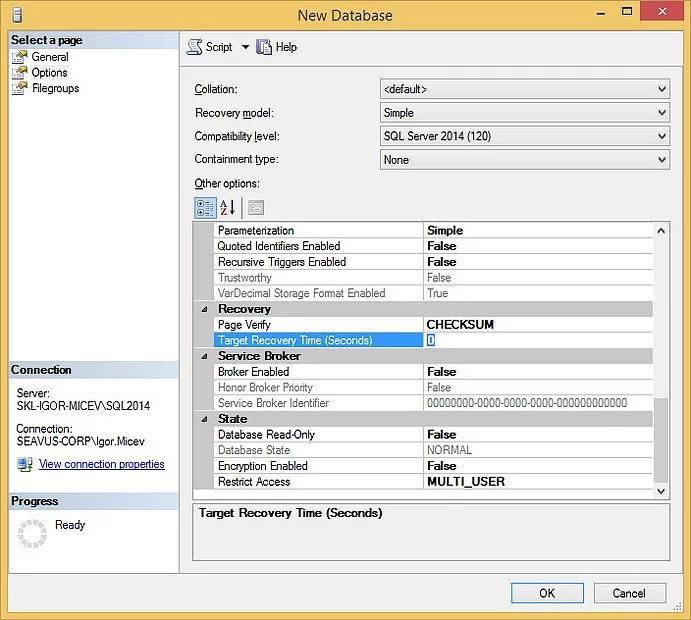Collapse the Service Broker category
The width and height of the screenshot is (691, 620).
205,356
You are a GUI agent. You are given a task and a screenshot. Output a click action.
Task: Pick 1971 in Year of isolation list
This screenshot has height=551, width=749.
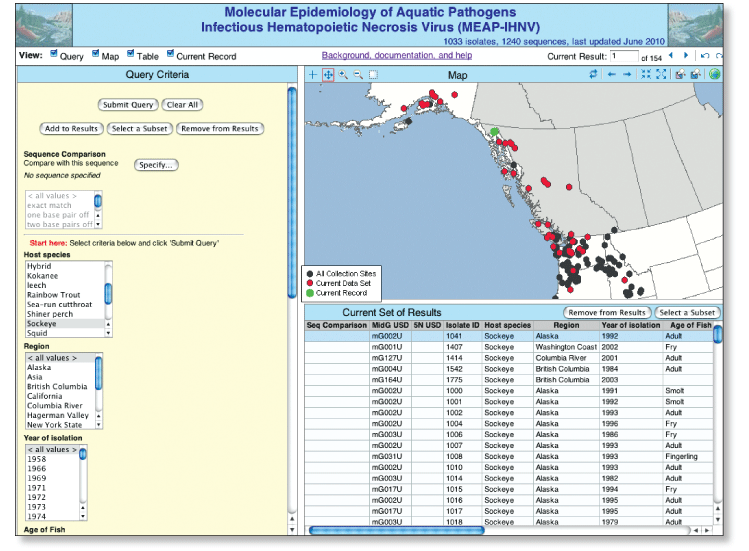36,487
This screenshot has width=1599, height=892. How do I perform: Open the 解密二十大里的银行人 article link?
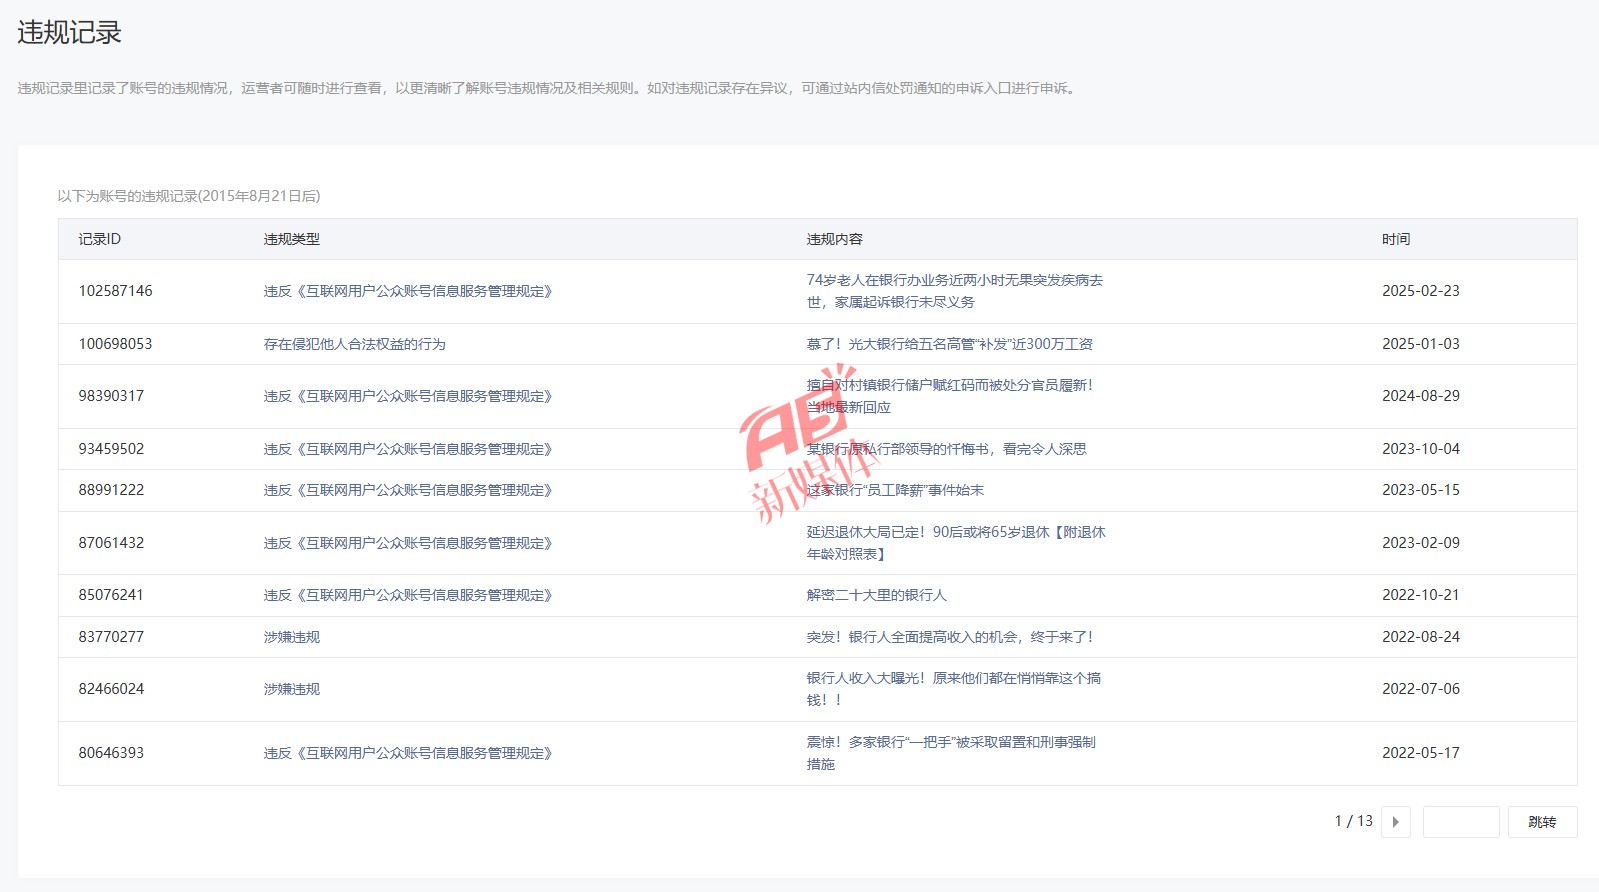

·····

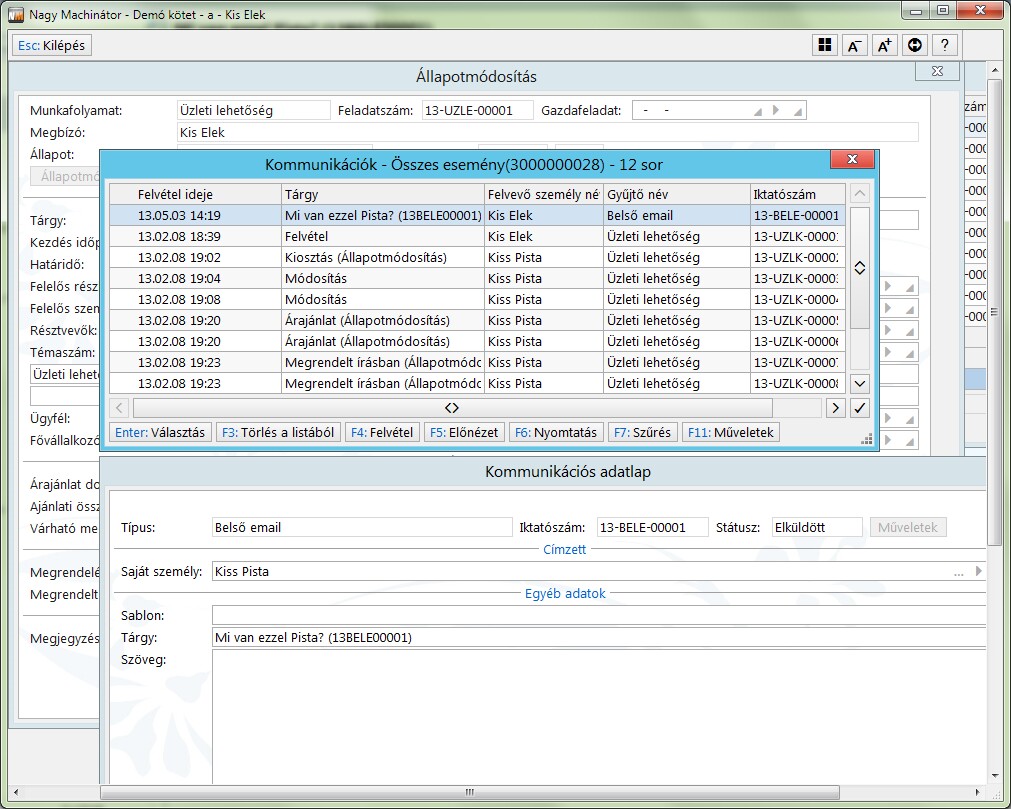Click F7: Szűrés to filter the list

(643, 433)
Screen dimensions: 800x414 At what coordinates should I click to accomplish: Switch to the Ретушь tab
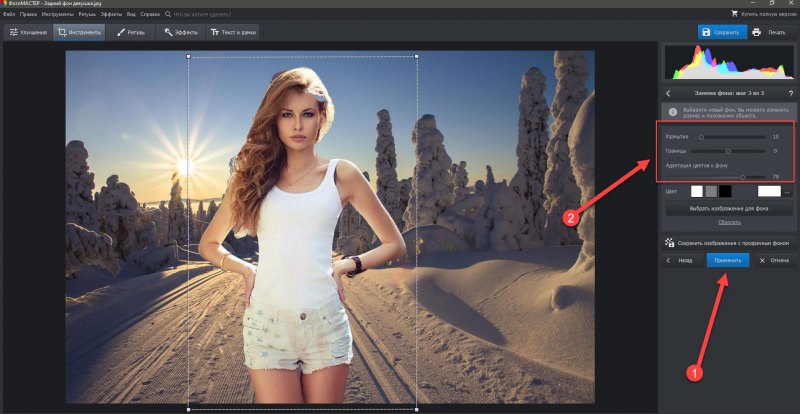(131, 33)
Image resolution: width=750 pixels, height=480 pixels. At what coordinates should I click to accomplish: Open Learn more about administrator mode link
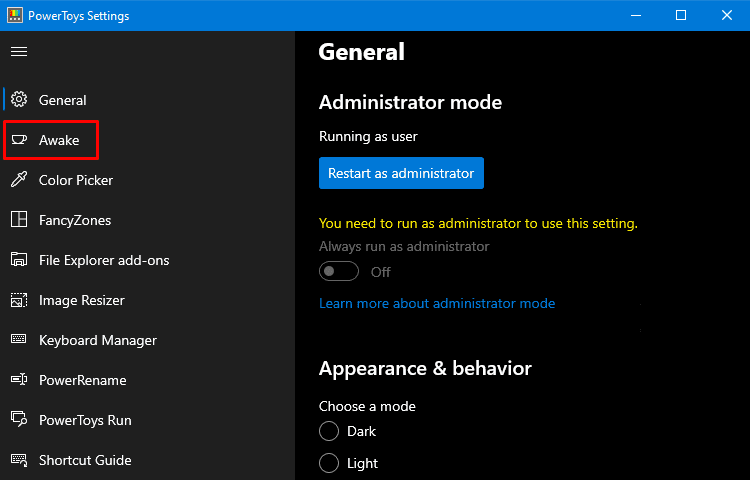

·····

*WHAT THE EXERCISE ASKS*:
I'd like the lines above repeated exactly, from the one that contains "This screenshot has height=551, width=749." through the one that contains "This screenshot has width=1599, height=892.", with no pictures.

*WORKED SOLUTION*:
This screenshot has height=551, width=749.
36,487
This screenshot has width=1599, height=892. How do I perform: Open the 解密二十大里的银行人 article link?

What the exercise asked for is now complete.